They are not just hacking your email and online banking accounts anymore.
Computer viruses do not distinguish between a personal computer or a hospital machine delivering therapy to patients — and the results could prove deadly.
Cyber attacks on hospitals have emerged as a significant cyber security risk in 2016, which not only threaten highly sensitive information but also potentially harm the very lives of those being protected.
In the latest incident, hundreds of planned operations, outpatient appointments, and diagnostic procedures have been canceled at multiple hospitals in Lincolnshire, England, after a "major" computer virus compromised the National Health Service (NHS) network on Sunday.

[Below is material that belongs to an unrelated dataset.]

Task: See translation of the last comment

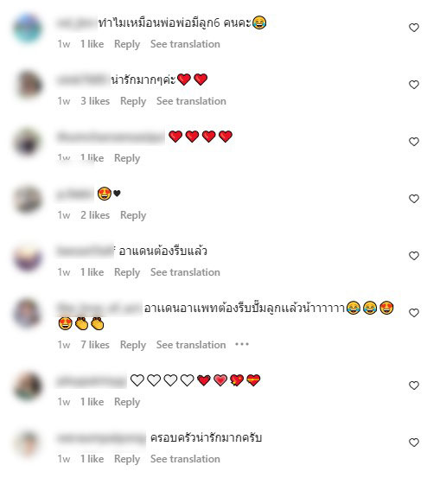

In a bright-red alert warning labeled "Major incident" on its website, the Northern Lincolnshire and Goole NHS Foundation Trust (NLAG) said its systems in Scunthorpe and Grimsby were infected with a virus on October 30.
The incident forced the trust to shut down all the major systems within its shared IT network in order to "isolate and destroy" the virus and cancel surgeries.
"We have taken the decision, following expert advice, to shut down the majority of our systems so we can isolate and destroy it," the NHS wrote on its website. "All planned operations, outpatient appointments and diagnostic procedures have been canceled for Wednesday, Nov. 2 with a small number of exceptions."Some patients, including major trauma patients and high-risk women in labor, were diverted to neighbouring hospitals.
The incident took place after the U.S. and Canada issued a joint cyber alert, warning hospitals and other organizations against a surge in extortion attacks that infect computers with Ransomware that encrypts data and demand money for it to be unlocked.